Your response to regulators will influence how they treat you as much as their own attitude and policies. The regulatory officials will quickly sense whether you are being open or trying to mislead them and this assessment will affect their dealings with you.


Your attitude to regulators should be a core part of your compliance policy and your organisation’s culture.


Your compliance policy should deal with the issue of your relationship with regulators. Usually it will require that any dealings with regulators on compliance-related matters involve your compliance officer, professional advisers and senior managers.




Your business should have written procedures for handling queries from regulators on compliance-related matters.


Those procedures should deal with what happens if an employee receives an enquiry from a regulator on a compliance-related matter.


Any time an employee breaches or becomes aware of any other person breaching any law or code of conduct the breach must be reported in full to the Compliance Officer (or other appropriate senior manager). The Compliance Officer can then assist with resolving the breach or query.


Depending on the nature of the enquiry, the matter should be escalated to the CEO, head of internal audit, head of HR or board of directors.


Compliance and legal advisers should review available evidence (files, emails, voice tapes, order/trading records, market data, staff interviews) to determine as soon as possible whether there is any suggestion of a compliance breach by the organization. No records should be destroyed once you become aware of the investigation.

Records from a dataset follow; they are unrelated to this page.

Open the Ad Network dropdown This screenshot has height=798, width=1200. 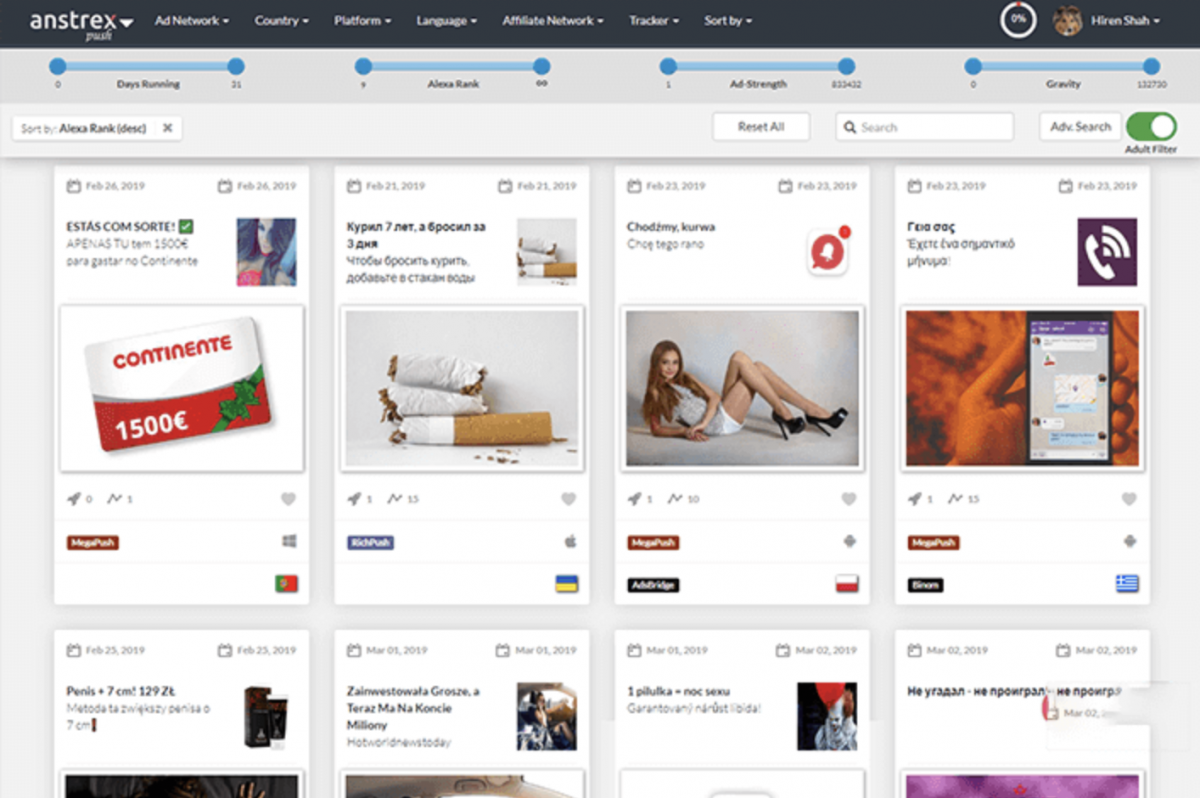click(191, 20)
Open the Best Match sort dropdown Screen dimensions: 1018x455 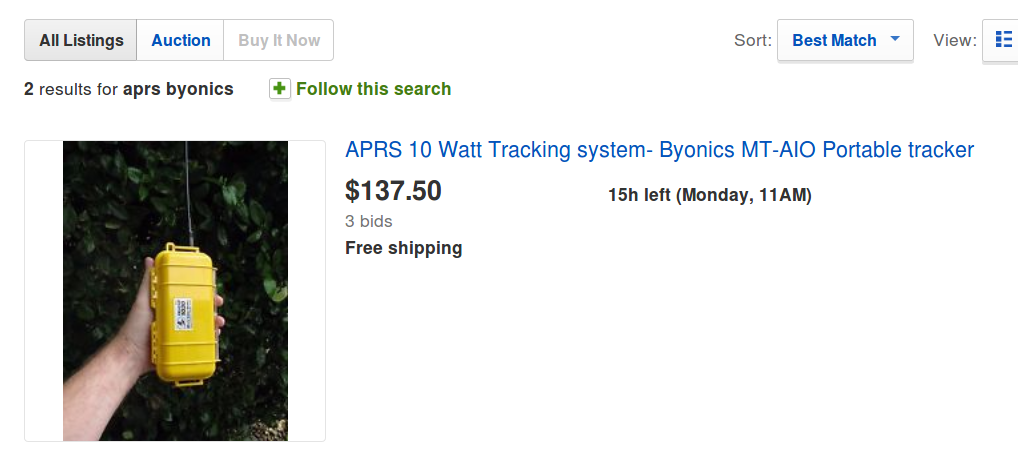tap(834, 41)
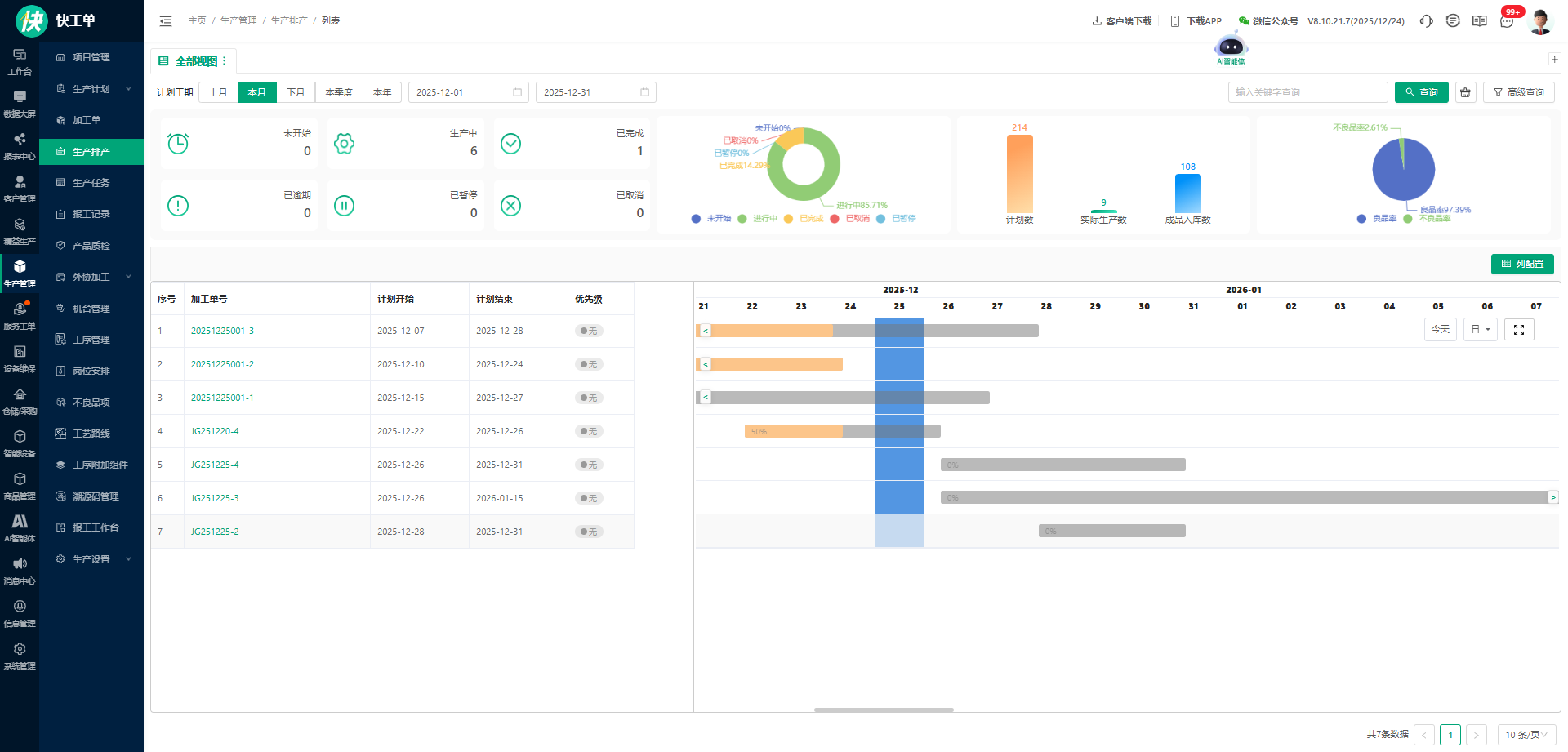Viewport: 1568px width, 752px height.
Task: Choose 上月 as the planned period
Action: (218, 92)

In some cases, you may be able to negotiate a delay in enforcement of a notice until you have obtained legal advice. However this is at the discretion of the investigators.


What is a Compliance Related Matter?


Compliance related matters exclude routine enquiries or reports within a person’s normal area of responsibility but include:

     a notice from a regulator that it intends to conduct an audit or inspection;

     a query from a regulator about a customer complaint;

     a query from a regulator about a transaction or series of transactions;

     a request or notice to produce documents or records (whether relating to your business or your customers);

     a request or notice requiring a member of staff to attend an interview or hearing;

     any query from the police, Australian Crime Commission or a state-based crime and misconduct commission.


What if You Get an Informal Request Rather Than a Formal Notice?


You have an obligation to your customers to keep their personal information confidential. However you can be compelled by law to provide information to regulators. That does not mean you should volunteer information to a regulator.


If confidentiality is an issue then the regulator should be asked to issue a formal notice. You can collate the information pending receipt of the notice.


If you receive a formal notice which on its face appears to be defective (eg addressed to the wrong company or identifying the wrong date or account number) then you should query it and get legal advice.


In some cases, you are legally obliged not to tell your customers that you have received a notice relating to their affairs.


Review rights


A regulator might make an administrative decision which has commercial consequences for you (eg refuse to grant a licence or impose unreasonable conditions on a licence).


If you are dissatisfied with a regulator’s administrative decision, you may need to legally challenge the decision if you are to change it.


Are the regulator’s internal documents accessible under freedom of information laws?


Is the regulator’s decision open to review?


In some cases, you may not be able to review findings of fact; all you can do is review whether proper procedures were followed or whether the law was misapplied.


If the decision is up to the regulator’s discretion then you may only be able to review whether the discretion was unreasonably exercised and not the actual decision. It may be that a decision was not unreasonable even if it was far removed from your expectations.




The nature of your relationship with a regulator is an important reflection of your corporate culture.


But you do not always have to agree with everything a regulator decides. You may have the right to review a regulator’s administrative decisions.